I'm little confused what to do now. I know that 96 books profit over 10^5 but now I need to know how many books of these 96 profit over 2*10^5. How do I do that?

Finally I got an answer! I worked the problem with my friend and he told me think the density function as a "bookdensity" function. So his solution was like this:

First we try to find c

$\int$cx-3 from 10^5 to ∞ = 96

so -c/2 (1/∞ - 1/10^10 ) = 96

so c = 96*2*10^10

Now let's find the amount of books that profit over 2*10^5

$\int$(96*2*10^10)x-3 from 2*10^5 to ∞

-96*10^10 ( 1/∞ - 1/4*10^10) = 96/4 = 24

So 24 books profit over 200 k$That seems to be correct. How is your opinion? Mixer said: Finally I got an answer! I worked the problem with my friend and he told me think the density function as a "bookdensity" function. So his solution was like this: First we try to find c $\int$cx-3 from 10^5 to ∞ = 96 so -c/2 (1/∞ - 1/10^10 ) = 96 so c = 96*2*10^10 Now let's find the amount of books that profit over 2*10^5 $\int$(96*2*10^10)x-3 from 2*10^5 to ∞ -96*10^10 ( 1/∞ - 1/4*10^10) = 96/4 = 24 So 24 books profit over 200 k$

That seems to be correct. How is your opinion?

I think you should tell your friend to go back to the drawing board. The constant c is not 96*2*10^10; we already established before that c = 2, remember? I have also told you more-or-less what you need to do, but you have not been listening. I give up.

RGV

## 1. How do you determine the profit of a book?

The profit of a book is determined by subtracting the total cost of producing the book (including printing, marketing, and distribution) from the total revenue generated from book sales.

## 2. Is there a specific formula for estimating book profit?

There is no specific formula for estimating book profit, as it can vary greatly depending on factors such as the price of the book, production costs, and sales volume. However, a general formula for calculating profit is revenue - cost = profit.

## 3. What is considered a high profit for a book?

A profit of over \$200,000 is generally considered high for a book. However, this can also depend on the type of book and the size of the publishing company.
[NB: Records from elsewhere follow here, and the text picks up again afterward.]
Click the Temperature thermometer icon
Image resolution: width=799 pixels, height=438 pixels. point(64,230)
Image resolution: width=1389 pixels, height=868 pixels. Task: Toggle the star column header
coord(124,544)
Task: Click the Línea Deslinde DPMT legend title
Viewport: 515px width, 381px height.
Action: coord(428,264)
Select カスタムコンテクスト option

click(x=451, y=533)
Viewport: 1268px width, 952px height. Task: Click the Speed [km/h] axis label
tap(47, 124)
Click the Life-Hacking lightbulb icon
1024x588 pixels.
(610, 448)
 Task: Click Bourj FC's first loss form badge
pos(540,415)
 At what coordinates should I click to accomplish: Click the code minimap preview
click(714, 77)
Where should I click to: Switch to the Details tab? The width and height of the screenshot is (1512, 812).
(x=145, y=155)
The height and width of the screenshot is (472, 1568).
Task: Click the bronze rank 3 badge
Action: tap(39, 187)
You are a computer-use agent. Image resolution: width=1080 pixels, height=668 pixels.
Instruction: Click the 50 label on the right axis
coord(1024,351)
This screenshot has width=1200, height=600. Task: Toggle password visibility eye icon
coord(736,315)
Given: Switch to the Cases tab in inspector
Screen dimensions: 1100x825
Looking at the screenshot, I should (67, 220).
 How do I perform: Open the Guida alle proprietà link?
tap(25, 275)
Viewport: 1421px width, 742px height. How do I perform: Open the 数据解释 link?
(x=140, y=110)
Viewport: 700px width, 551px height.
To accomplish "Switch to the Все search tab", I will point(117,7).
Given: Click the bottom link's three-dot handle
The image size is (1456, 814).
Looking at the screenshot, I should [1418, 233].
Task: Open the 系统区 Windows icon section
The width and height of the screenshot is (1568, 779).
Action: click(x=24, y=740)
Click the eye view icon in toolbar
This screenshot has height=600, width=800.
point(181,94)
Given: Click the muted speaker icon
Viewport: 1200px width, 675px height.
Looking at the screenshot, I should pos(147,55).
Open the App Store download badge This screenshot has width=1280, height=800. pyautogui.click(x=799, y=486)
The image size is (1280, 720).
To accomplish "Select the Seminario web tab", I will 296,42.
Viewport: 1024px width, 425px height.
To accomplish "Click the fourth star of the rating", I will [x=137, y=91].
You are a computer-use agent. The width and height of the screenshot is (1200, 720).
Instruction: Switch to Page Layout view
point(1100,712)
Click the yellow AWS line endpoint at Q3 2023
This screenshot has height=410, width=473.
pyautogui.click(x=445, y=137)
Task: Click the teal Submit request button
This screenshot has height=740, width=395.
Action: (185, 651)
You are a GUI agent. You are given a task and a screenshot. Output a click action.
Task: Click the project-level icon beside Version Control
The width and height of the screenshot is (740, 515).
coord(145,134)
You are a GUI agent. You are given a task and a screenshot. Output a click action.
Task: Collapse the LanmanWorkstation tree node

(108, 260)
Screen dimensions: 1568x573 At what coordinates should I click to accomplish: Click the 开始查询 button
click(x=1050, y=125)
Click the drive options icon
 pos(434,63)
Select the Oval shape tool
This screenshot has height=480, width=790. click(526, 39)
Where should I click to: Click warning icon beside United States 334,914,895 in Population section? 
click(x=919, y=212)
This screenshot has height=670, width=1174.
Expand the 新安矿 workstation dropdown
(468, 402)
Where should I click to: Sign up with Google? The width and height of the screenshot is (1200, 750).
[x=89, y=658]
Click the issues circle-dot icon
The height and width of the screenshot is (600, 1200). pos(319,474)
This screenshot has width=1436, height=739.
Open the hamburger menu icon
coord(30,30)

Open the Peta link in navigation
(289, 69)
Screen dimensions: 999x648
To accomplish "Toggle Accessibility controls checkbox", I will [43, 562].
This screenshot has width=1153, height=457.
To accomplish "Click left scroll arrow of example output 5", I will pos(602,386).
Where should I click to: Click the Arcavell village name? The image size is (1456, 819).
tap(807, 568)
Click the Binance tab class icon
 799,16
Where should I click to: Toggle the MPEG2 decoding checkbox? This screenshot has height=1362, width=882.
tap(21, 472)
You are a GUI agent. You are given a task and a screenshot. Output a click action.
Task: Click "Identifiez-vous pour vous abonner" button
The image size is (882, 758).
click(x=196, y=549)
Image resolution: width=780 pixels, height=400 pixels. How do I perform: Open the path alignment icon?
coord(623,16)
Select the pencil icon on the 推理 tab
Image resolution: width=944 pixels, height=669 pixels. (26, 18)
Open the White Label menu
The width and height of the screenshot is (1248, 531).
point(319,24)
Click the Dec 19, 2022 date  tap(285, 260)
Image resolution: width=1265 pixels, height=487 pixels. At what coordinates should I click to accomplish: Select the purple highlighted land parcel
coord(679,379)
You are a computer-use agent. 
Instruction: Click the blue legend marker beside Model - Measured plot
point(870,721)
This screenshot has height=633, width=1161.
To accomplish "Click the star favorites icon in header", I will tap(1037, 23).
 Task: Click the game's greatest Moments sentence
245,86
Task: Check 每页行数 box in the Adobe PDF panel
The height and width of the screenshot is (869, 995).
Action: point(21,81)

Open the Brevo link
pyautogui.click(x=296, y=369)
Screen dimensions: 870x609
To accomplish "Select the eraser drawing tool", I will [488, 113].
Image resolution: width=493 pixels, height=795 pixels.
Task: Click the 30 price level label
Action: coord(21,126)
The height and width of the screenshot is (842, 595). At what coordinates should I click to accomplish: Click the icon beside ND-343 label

## 4. Can book profit be accurately estimated?

While it is possible to estimate book profit, it is not always accurate. This is because there are many variables that can impact the final profit, such as unexpected expenses, changes in market demand, and competition.

## 5. How can I increase book profit?

There are several strategies that can potentially increase book profit, such as effective marketing and promotion, negotiating lower production costs, and expanding into new markets. It is important to carefully analyze the market and continually adapt to changing trends in order to maximize profit.